Monday, December 4, 2017

Some thoughts on Perkins et al. 2017

I really enjoy seeing Bayesian models like this because it’s so clear exactly what’s built in and how. In this particular model, a couple of things struck me: 

(1) This learner needs to have prior (innate? definitely linguistic) knowledge that there are three classes of verbs with different properties. That actually goes a bit beyond just saying a verb has some probability of taking a direct object, which I think is pretty uncontroversial.

(2) The learner only has to know that its parsing is fallible, which causes errors — but notably the learner doesn’t need to know the error rate(s) beforehand. So, as P&al2017 note in their discussion, this means less specific knowledge about the filter has to be built in a priori.

Other thoughts:
(1) Thinking some about the initial stage of learning P&al2017 describe in section 2: So, this learner isn’t supposed to yet know that a wh-word can connect to the object of the verb. It’s true that knowing that specific knowledge is hard without already knowing which verbs are transitive (as P&al2017 point out). But does the learner know anything about wh-words looking for connections to things later in the utterance? For example, I’m thinking that maybe the learner encounters other wh-words that are clearly connected to the subject or object of a preposition: “Who ate a sandwich?” “Who did Amy throw a frisbee to?”. In those cases, it’s not a question of verb subcategorization - the wh-word is connecting to/standing in for something later on in the utterance. 

If the learner does know wh-words are searching for something to connect to later in the utterance, due to experience with non-object wh-words, then maybe a wh-word that connects to the object of a verb isn’t so mysterious (e.g., “What did John eat?”). That is, because the child knows wh-words connect to something else and there’s already a subject present, that leaves the object. Then, non-basic wh-questions actually can be parsed correctly and don’t have to be filtered out. They in fact are signals of a verb’s transitivity.

Maybe P&al2017’s idea is that this wh-awareness is a later stage of development. But I do wonder how early this more basic wh-words-indicate-a-connection knowledge is available.

(2) Thinking about the second part of the filter, involving delta (which is the chance of getting a spurious direct object due to a parsing error): I would have thought that this depended on which verb it was. Maybe it would help to think of a specific parsing error that would yield a spurious direct object. From section 5.1, we get this concrete example: “wait a minute”, with “a minute” parsed as a direct object. It does seem like it should depend on whether the verb is likely to have a direct object there to begin with, rather than a general direct object hallucination parsing error. I could imagine that spurious direct objects are more likely to occur for intransitive verbs, for instance.

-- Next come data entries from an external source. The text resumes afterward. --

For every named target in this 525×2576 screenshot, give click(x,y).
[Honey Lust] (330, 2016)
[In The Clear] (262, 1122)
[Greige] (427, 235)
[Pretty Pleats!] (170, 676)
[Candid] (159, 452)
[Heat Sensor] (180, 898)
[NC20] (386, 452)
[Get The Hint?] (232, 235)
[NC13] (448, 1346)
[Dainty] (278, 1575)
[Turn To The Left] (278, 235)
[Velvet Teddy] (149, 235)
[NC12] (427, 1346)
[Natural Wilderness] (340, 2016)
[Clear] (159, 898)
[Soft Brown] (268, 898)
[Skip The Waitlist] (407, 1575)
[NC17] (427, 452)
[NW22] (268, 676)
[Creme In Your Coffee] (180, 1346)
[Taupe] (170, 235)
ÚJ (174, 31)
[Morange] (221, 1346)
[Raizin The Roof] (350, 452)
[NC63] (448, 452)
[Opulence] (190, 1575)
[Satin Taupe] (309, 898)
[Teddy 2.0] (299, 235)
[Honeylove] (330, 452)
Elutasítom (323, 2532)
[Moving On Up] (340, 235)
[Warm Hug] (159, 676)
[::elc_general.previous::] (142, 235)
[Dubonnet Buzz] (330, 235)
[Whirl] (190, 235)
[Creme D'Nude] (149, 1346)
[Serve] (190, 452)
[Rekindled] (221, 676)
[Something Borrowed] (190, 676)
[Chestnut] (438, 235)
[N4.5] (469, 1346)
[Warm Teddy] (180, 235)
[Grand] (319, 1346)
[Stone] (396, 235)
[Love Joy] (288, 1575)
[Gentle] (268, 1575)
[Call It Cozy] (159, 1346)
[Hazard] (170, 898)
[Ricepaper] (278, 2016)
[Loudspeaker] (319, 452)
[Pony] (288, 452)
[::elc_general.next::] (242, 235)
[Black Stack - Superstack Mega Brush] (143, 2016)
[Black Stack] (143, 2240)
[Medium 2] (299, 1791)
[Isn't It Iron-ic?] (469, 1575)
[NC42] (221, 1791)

I get that parsing error propensity (epsilon) doesn’t depend on verb, though.

(3) Thinking about the model’s target state: P&al2017 base this on adult classes from Levin (1993), but I wonder if it might be fairer to adjust that based on the actual child-directed speech usage (e.g., what’s in Table 2). For example, if “jump” was only ever used intransitively in this input sample, is it a fair target state to say it should be alternating? 

I guess this comes down to the general problem of defining the target state for models of early language learning. Here, what you’d ideally like is an output set of verb classes that corresponds to those of a very young child (say, a year old). That, of course, is hard to get. Alternatively, maybe what you want to have is some sort of downstream evaluation where you see if a model using that inferred knowledge representation can perform the way young children are attested to in some other task.

For example, one of the behaviors of this model, as noted in section 5.1, is that it assigns lots of alternating verbs to be either transitive or intransitive. It would be great to test this behaviorally with kids of the appropriate age to see if they also have these same mis-assignments.


(4) Related to the above about the overregularization tendencies: I love the idea that P&al2017 suggest in the discussion about this style of assumption (i.e.,“the parser will make errors but I don’t know how often”). They note that it could be useful for modeling cases of child overregularization. We certainly have a ton of data where children seem more deterministic than adults in the presence of noisy data. It’d be great to try to capture some of those known behavioral differences with a model like this.